[Stored items]
════════
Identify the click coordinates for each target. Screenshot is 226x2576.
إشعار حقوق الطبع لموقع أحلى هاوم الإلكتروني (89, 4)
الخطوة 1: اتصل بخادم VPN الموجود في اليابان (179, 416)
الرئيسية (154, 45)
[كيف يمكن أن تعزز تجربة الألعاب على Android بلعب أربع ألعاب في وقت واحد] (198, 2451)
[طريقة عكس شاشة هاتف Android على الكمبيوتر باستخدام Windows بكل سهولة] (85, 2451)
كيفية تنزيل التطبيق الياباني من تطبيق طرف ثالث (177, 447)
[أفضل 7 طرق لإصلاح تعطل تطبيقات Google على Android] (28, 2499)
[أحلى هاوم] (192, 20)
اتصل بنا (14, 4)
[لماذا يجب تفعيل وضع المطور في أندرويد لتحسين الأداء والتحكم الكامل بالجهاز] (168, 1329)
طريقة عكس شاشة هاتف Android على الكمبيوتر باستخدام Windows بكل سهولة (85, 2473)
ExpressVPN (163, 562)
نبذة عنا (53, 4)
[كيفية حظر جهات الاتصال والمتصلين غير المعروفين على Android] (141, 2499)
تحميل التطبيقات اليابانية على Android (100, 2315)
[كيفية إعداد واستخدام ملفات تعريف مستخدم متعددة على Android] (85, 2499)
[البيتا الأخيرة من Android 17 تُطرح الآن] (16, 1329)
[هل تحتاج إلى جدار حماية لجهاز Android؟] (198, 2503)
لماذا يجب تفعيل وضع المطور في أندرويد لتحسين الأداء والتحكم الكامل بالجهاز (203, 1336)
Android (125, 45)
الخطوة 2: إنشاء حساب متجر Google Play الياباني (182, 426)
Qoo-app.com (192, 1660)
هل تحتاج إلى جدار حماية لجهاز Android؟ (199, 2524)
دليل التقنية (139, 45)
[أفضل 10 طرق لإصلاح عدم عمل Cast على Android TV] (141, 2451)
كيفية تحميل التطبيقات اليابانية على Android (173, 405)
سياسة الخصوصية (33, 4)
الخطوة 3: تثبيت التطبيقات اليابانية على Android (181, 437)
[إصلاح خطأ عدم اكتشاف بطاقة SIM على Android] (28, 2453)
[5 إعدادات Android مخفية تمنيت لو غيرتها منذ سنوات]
════════
◆ Task directions ◆
Return all lines of the data in which the string "جدار" appears.

◆ Task response ◆
[هل تحتاج إلى جدار حماية لجهاز Android؟] (198, 2503)
هل تحتاج إلى جدار حماية لجهاز Android؟ (199, 2524)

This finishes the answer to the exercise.